[Document segment]:
# # # #
Ansys: thermal analysis of a bridge cross section

[luanaCO]

I’m currently working on the analysis of the propagation of the temperature inside a composite steel-concrete bridge cross-section (when the air temperature is variable).
For this, I put myself into Ansys for the 2D thermal modeling of a symmetric cross section (two steel I-beams under a concrete slab). I used elements PLANE55 and designed only one halt of the section. The materials properties that I’m using are:

-Density: 7800 kg/m3 for steel and 2300 kg/m3 for concrete
-Specific heat: 465 J/(kg K) for steel and 900 J/(kg K) for concrete
-Thermal conductivity (isotropic): 54 W/(m K) for steel and 0.55 W/(m K) for concrete

Now, for the application of a convection load on the lines, I have to declare a film coefficient for the contact material-air. And that’s where I’m blocked. Does it depend on the sort of the material? What about the orientation of the line (vertical/horizontal)?
I was advised to use a value between 5 and 25 W/(m2 K) for free convection with air.

Am I on the good way so far?

And it would be very interesting if I could insert also a radiation load (equally variable – daylight), but I still don’t know how.
If someone could help me, it would be great!

Thank you in advance!

 

[IRstuff]

Film coefficient is mostly dependent on the air itself, but there are some modifications for turbulence, etc., that are dependent mostly on the length of the structure.

TTFN
faq731-376

 

[luanaCO]

Thank you for your answer IRstuff.
Finally I applied only one film coefficient for both materials!

I’ll create a new thread at the Ansys section with a link for this one to see if I can get any help with the rest of the modelling!

Thank you!
# # # #
[Data excerpts]:

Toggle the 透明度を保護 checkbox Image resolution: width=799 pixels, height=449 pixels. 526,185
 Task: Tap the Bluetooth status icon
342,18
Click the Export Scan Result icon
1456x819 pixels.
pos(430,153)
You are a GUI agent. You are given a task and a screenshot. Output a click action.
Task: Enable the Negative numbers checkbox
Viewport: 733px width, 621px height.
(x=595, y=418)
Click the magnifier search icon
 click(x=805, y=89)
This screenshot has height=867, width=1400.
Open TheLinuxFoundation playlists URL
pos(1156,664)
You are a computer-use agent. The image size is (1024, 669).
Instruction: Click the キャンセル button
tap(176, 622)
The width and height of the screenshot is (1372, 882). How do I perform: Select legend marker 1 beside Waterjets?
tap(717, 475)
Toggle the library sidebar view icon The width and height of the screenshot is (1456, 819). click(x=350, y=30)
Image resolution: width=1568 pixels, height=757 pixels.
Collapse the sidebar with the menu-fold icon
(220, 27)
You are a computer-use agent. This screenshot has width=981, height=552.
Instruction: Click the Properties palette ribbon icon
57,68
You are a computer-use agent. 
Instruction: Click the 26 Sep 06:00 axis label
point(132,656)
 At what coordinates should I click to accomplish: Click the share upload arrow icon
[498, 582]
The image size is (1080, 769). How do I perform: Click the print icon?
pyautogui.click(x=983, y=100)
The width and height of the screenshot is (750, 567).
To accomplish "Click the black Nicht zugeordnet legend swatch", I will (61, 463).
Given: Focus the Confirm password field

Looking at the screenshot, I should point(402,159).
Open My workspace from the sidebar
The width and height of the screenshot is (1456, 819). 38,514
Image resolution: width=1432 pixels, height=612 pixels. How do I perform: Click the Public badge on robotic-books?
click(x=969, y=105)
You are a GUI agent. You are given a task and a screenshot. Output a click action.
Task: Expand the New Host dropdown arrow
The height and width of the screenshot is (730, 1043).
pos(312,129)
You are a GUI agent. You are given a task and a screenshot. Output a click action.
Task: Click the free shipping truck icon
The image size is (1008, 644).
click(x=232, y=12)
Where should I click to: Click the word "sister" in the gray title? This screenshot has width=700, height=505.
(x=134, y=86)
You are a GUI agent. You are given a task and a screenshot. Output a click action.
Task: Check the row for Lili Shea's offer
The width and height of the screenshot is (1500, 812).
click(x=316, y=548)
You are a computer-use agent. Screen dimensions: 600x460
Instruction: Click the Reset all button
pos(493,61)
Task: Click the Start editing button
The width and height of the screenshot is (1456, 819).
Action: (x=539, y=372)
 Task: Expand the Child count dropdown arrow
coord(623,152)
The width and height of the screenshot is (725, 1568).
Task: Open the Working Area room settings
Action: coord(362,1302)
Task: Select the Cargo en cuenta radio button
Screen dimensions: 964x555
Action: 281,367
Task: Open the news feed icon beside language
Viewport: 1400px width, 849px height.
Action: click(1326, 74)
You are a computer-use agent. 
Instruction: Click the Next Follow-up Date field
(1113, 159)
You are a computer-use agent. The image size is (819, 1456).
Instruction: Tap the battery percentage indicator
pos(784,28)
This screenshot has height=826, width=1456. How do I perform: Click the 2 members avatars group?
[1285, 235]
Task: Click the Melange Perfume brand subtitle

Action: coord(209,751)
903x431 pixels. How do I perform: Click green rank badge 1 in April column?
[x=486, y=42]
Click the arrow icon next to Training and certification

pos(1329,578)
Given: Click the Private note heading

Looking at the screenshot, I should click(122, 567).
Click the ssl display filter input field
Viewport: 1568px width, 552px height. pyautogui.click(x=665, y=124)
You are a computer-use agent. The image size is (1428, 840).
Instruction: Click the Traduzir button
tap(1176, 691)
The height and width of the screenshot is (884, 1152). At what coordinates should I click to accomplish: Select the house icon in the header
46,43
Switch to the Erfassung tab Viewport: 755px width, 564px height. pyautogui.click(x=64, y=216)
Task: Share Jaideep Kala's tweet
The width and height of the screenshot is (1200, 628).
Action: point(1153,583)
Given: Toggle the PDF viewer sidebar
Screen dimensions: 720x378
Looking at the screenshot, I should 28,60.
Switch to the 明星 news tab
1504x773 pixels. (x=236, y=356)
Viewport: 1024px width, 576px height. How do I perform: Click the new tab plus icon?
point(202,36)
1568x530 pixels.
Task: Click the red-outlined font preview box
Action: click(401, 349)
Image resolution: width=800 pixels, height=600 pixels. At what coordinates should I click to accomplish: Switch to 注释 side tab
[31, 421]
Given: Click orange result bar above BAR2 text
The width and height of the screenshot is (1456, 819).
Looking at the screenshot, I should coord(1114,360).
# # # #
[Required actions]:
**A.** Answer these questions about the bridge thermal analysis thread:
(i) Which element type was used for the 2D model?
(ii) What specific heat value is given for concrete?
(iii) According to IRstuff, what is the film coefficient mostly dependent on?
**B.** Please quote the records starting with the line that contains "Given: Focus the Confirm password field" and going on through the line that contains "pos(312,129)", with both of those lines included.
The forum thread and the records are unrelated to each other.

[Replies]:
**A.**
(i) PLANE55
(ii) 900 J/(kg K)
(iii) The air itself

**B.**
Given: Focus the Confirm password field

Looking at the screenshot, I should point(402,159).
Open My workspace from the sidebar
The width and height of the screenshot is (1456, 819). 38,514
Image resolution: width=1432 pixels, height=612 pixels. How do I perform: Click the Public badge on robotic-books?
click(x=969, y=105)
You are a GUI agent. You are given a task and a screenshot. Output a click action.
Task: Expand the New Host dropdown arrow
The height and width of the screenshot is (730, 1043).
pos(312,129)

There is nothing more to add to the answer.